Photo by Gail Corrow Photography




By Mick Michaels


COSMICK VIEW: Hello, Jimi! Welcome to The Cosmick View. Thank you for taking some time out of your day to chat with me, it is greatly appreciated.

CV: Through the decades, music has been looked at as both a salvation to some and a scapegoat for others...a sort of soapbox platform to fuel a cause and gain a following. How has music been a salvation for you in your life and what are your thoughts on those who have used music in a negative way for their own personal agendas over the years?
Jimi Bell: Whatever the art form may be, the inspiration or meaning behind it is an individual preference.  Music is no different. Some artists use it as a platform for the enjoyment of others, while some use it to heal.  And of course, there are artists that use it to send messages that are not always uplifting to say the least.  But ultimately, it is the consumers’ choice whether they choose to listen to it. And you are right; music has been a salvation during my lifetime. As a listener and a writer…it is in my blood. I can’t imagine my life without creating music in some capacity. I have been fortunate enough to have had major influences and be influenced by all genres of music. Have a told ya, I am a huge Elvis Fan??
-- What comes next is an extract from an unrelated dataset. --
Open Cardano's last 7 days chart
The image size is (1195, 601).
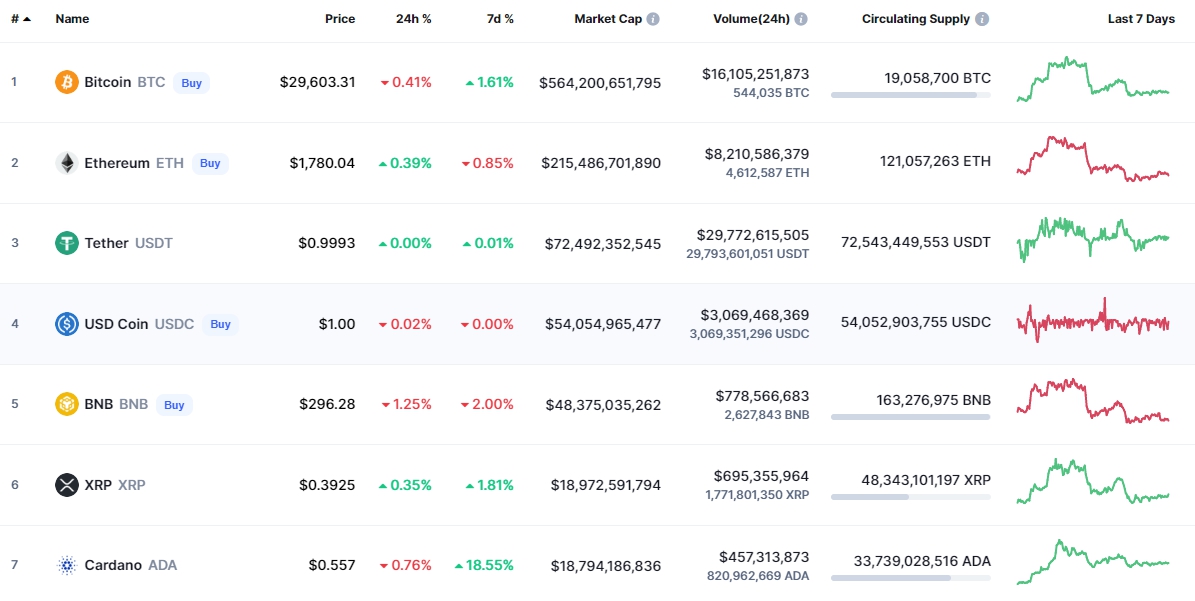1092,563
CV: In your experience, does music have the power to heal?
JB: Personally, creating and composing music has brought me through some really dark times. It has also been a quick fix when one goes through disappointment in life which I know all musicians can relate. I mean how does one not get pumped hearing the intro to AC/DC’s Thunderstruck?  LOL So yes, it has the power to heal.  

CV: Jimi, you recently joined Autograph as the band's new lead guitarist. Congratulations! The band has really soared in the past few years becoming one of the hottest sought-after performers for many festivals and cruises alike. Tells us how your recent recruitment came about?
JB: Thank you so much. I can’t tell you enough what an incredible experience it has been so far.  The guys are just top-notch all the way and have been so welcoming from day one. How it came to be? I can tell you this…it came around fast.  It really was a whirlwind of text-messages, Face-Time and conversations with Randy, Simon and Marc in very short-order. They knew me through Steve, and one thing led to another and the rest is history. 

Photo by Chris Carroll
CV: What's it like joining a band with a legacy such as the platinum selling Autograph?
JB: For me at this stage in my career, the joining of Autograph extends deeper than Autograph’s musical legacy. I need to feel connected with the people I share a stage with.  I need to feel at ease and know that all members of the band are there for one thing and everyone is on the same page. Autograph is deeply connected with their fans; it was evident for me at my first show in Virginia. I have seen Autograph on a few occasions in the past few years, and I have always been impressed with how they engage with their audience and the sheer talent of the group. If the show in Virginia is even a small representation of what to look forward to, I will be a happy camper. 

CV: How do you see Autograph's sound and style evolving now with your inclusion in the band? What do you feel you bring to the group's musical lineage and writing dynamics?
JB: Writing music is a natural part of me. I’ve written on the last 7 and soon to be released 8th House Of Lords records. I’m truly looking forward to collaborating on new music with Simon, Randy and Marc. I’ve already played them a few ideas I have written specifically for Autograph and they loved them. 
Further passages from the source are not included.